Maybe, says Jacob, if I can be more like my father, if I can show my father I really understand him, “I am just like you, Dad,” maybe my father will hug me like he hugs my brother. And, that would explain why Jacob holds on tight to this mysterious stranger in the night and doesn’t want to let him go. That seems like a very odd thing to do to someone who you perceive to be your adversary. But, it’s not so strange if that person is also your parent. Don’t we all struggle to be free of our parents, but yearn to stay their children at the same time?
One of the wonderful things about this story is that for a while, you can’t tell who is who. There are a lot of confusing pronouns. “Va’yar ki lo yachol lo”/when he saw he could not prevail. Who saw? Who is up and who is down? Who is the parent and who is the child? Growing up is confusing. We want to be the parent, but we also want to be the child.

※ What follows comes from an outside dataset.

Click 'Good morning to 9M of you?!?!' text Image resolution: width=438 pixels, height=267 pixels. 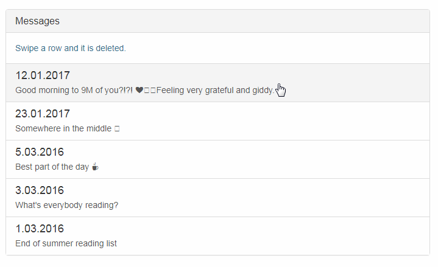click(74, 91)
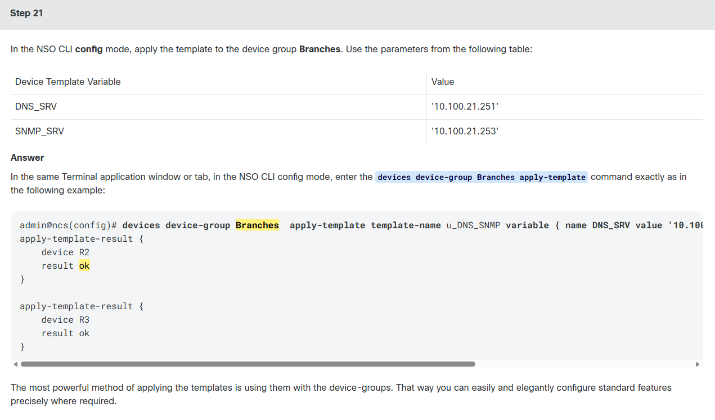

In the original blessing scene, Isaac was old, and somewhat helpless, dependent on his children for food. There is a role reversal here. Don’t we often say when our parents get old that we feel as if we become their parents. And, as much as we fantasized about that role reversal as children, when it happens, we don’t like it. We want our parents to still be our parents. We want to be their children. We want them to take care of us.
Is that what’s going on here? Was Jacob forced to grow up too quickly, to assume the role of parent before he was ready? When he holds on tight to his father in the middle of the night, is he holding on in a panic, like a child on his first day of school, who doesn’t want to leave his parents’ embrace?
This is a growth moment for Jacob. For the first time, he imagines himself as his father. He puts himself in his father’s shoes. The moment of growing up is the moment we begin to identify with our parents, see the world as they do, take on their role. We all talk about the moment we hear ourselves saying things to our own children that our parents said to us. We hear our parents’ words coming out of our own mouths.
The key moment of this story is the moment that the stranger says to Jacob:
Shalcheini, ki ala ha’shachar/let me go, because the dawn is breaking
And, Jacob says, lo ashaleichach ki im beirachtani/I will not let you go until you bless me.
Leon Kass points out that to say ‘bless me’ is to admit our need. Tto admit that our happiness is in the hands of another is to admit our vulnerability. It’s to feel comfortable with not being completely in charge.
When does Jacob relax with his own vulnerability? When he is in charge, when he has the upper hand in this wrestling match. It’s when he’s in control that he feels comfortable conceding he is not in total control. He still needs the touch of another.
It’s at this moment that Jacob learns that it’s not either/or, in charge or needy, that it’s not a sign of weakness to need another human being. It’s precisely at this moment of strength/vulnerability, the moment Jacob sees himself as both parent and child, independent and in need - it’s just at this moment that Jacob becomes Yisrael. He acquires the new name that becomes our name, the name of the Jewish people.
Mel Brooks was right. Ivan would have been less terrible if he’d been hugged as a child. It takes strength to say ‘Na La’gaat’/Please touch. It takes courage to trust, to let down our guard, to love.
This is the lesson Jacob learns in the middle of the night. In trusting the darkness, in opening himself to the unknown of an intimate embrace, he wakes up, and finds himself blessed.